BEGIN Records

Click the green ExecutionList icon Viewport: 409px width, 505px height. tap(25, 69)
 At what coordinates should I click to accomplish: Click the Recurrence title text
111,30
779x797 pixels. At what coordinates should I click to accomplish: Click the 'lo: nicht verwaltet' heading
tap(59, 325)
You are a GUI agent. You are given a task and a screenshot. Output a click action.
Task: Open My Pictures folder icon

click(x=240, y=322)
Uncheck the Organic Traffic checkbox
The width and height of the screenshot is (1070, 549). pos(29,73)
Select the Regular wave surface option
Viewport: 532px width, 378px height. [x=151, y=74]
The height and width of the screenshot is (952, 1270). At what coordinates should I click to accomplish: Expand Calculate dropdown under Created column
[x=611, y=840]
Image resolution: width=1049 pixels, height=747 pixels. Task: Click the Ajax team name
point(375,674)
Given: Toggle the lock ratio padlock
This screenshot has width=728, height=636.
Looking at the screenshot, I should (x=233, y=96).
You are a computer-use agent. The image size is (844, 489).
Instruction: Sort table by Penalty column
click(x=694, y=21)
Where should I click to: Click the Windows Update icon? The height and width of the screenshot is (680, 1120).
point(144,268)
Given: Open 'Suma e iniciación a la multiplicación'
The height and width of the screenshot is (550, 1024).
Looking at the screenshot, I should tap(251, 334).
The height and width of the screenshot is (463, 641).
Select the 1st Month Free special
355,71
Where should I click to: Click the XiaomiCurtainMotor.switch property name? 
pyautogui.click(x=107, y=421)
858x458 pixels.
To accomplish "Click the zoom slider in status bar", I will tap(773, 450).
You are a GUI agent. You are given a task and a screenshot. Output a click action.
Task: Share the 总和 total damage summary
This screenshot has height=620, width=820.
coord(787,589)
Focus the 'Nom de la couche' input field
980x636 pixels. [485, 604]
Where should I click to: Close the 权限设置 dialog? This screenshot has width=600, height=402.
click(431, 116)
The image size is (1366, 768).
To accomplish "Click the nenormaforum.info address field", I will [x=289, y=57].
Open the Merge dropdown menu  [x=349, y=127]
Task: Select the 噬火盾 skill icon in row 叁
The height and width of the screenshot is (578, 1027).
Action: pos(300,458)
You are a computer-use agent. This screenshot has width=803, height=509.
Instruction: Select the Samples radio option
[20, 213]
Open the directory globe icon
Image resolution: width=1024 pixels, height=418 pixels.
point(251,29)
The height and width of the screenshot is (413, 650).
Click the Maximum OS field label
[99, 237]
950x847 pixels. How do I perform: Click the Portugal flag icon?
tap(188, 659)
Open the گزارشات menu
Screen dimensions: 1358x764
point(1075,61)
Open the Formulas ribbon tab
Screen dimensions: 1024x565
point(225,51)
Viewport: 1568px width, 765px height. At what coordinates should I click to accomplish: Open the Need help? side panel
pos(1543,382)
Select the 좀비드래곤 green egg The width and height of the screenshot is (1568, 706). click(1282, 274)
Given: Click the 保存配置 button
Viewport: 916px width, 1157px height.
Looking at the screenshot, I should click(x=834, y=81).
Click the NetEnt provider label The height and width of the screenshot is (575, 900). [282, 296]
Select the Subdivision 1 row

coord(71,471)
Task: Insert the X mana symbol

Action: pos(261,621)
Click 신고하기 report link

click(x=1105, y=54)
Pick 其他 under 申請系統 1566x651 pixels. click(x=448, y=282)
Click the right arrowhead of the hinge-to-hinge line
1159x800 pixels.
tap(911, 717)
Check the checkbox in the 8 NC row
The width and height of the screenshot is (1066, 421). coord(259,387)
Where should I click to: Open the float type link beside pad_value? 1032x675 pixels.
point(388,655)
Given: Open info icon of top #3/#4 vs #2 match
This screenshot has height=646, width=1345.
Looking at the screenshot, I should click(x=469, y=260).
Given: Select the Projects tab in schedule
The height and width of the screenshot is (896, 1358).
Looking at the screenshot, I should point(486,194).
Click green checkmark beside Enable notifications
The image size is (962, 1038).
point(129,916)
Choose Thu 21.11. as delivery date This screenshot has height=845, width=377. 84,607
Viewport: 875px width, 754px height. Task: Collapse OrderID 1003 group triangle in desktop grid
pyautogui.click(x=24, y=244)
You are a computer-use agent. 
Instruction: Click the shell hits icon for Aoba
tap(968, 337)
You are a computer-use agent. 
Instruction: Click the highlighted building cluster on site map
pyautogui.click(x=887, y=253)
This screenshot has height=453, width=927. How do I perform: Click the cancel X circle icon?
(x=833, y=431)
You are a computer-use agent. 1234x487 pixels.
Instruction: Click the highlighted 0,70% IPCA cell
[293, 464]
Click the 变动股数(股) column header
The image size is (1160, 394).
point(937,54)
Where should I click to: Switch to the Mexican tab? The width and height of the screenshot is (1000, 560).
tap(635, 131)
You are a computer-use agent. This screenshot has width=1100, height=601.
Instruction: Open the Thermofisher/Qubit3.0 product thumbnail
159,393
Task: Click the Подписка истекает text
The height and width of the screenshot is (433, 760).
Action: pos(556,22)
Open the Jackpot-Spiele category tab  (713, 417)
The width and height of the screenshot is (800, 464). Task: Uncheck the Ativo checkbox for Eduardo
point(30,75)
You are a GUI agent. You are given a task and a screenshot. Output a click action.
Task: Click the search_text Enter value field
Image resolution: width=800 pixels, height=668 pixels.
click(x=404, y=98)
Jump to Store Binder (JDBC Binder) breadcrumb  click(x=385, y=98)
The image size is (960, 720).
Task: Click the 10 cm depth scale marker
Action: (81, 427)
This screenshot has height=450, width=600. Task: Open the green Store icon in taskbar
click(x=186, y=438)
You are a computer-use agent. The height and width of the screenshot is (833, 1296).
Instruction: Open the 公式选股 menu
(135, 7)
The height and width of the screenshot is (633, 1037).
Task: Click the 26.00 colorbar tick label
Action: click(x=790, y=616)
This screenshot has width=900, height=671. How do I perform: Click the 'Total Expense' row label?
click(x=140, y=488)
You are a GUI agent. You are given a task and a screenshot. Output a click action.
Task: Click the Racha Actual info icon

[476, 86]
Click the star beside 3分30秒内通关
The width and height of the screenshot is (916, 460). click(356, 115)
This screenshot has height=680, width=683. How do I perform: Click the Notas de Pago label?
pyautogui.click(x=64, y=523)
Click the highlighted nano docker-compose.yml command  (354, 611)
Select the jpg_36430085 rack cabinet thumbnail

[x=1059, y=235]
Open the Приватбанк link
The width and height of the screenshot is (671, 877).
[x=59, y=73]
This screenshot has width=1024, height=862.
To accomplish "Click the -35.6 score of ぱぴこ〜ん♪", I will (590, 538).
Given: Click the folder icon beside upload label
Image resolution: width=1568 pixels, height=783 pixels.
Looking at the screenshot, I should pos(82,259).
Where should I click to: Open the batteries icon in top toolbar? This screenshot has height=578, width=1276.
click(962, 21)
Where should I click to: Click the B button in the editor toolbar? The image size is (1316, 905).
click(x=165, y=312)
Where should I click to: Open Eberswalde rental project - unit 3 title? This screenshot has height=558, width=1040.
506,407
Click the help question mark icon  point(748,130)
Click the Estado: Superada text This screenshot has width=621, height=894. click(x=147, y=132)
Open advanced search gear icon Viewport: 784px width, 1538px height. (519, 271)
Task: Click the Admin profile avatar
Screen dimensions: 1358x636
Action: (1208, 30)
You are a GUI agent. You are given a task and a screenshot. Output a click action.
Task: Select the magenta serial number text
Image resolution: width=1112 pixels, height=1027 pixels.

END Records

Task to carry out: Go line by line through the records and copy those that contain the word "will".

Answer box:
To accomplish "Click the zoom slider in status bar", I will tap(773, 450).
To accomplish "Click the nenormaforum.info address field", I will [x=289, y=57].
To accomplish "Click the -35.6 score of ぱぴこ〜ん♪", I will (590, 538).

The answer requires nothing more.